Justiça atende a Tabata e proíbe Boulos de divulgar post sobre pesquisa

    A decisão foi em resposta a ação movida pela deputada federal Tabata Amaral (PSB), adversária do psolista na eleição

    Foto: Reprodução/Redes sociais

    O pré-candidato Guilherme Boulos (PSOL) está proibido pela Justiça Eleitoral de divulgar em suas redes sociais uma pesquisa de intenção de votos para a Prefeitura de São Paulo.

    A decisão foi tomada por entender que houve irregularidades na exibição.”A pesquisa eleitoral ora impugnada está em desacordo com a legislação e a jurisprudência eleitoral”, diz a decisão do juiz eleitoral Antônio Zorz.
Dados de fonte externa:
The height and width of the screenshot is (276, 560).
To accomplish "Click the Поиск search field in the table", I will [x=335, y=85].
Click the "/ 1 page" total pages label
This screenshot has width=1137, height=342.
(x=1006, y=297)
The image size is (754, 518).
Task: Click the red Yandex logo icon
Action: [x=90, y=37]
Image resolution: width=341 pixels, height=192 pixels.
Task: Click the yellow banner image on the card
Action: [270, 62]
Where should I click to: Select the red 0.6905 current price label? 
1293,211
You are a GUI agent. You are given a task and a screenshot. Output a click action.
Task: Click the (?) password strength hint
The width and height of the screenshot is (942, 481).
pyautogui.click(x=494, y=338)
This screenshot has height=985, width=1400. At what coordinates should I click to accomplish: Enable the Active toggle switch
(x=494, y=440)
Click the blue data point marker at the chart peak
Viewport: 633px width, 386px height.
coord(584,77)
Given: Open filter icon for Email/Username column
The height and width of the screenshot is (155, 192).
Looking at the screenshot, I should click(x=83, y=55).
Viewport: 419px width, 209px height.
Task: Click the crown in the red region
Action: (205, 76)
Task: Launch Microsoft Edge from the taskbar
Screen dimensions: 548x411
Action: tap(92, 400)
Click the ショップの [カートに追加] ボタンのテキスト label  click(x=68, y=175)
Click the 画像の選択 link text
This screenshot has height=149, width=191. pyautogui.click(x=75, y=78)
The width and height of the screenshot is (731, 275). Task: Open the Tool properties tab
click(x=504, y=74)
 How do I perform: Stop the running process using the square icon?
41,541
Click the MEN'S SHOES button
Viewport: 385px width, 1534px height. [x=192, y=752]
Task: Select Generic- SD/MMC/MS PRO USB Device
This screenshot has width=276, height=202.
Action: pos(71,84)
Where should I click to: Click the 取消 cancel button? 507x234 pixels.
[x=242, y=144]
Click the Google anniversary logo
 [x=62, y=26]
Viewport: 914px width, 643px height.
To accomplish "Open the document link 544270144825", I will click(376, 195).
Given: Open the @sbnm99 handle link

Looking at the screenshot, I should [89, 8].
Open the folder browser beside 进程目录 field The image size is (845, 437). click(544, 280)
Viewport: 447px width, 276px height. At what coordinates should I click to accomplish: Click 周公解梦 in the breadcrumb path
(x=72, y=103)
    A decisão foi em resposta a ação movida pela deputada federal Tabata Amaral (PSB), adversária do psolista na eleição. Ela se sentiu prejudicada porque a divulgação feita por Boulos no Instagram de levantamento do instituto Real Time Big Data omitia seu nome. Chegou a insinuar que teria havido “safadeza” por parte da campanha dele.

    O juiz aponta como problemas a omissão de Tabata e ausência de indicação de requisito obrigatório de nível de confiança. “Tais vícios podem ensejar desvio na lisura da pesquisa eleitoral e podem ocasionar nefastos efeitos ao sadio trâmite eleitoral que se pretende proteger”, afirma o magistrado.

    Após Tabata ter gravado um vídeo acusando Boulos de distorção, a campanha do PSOL chegou a remover a postagem, mas logo em seguida colocou outra de teor semelhante, o que foi notado pelo juiz.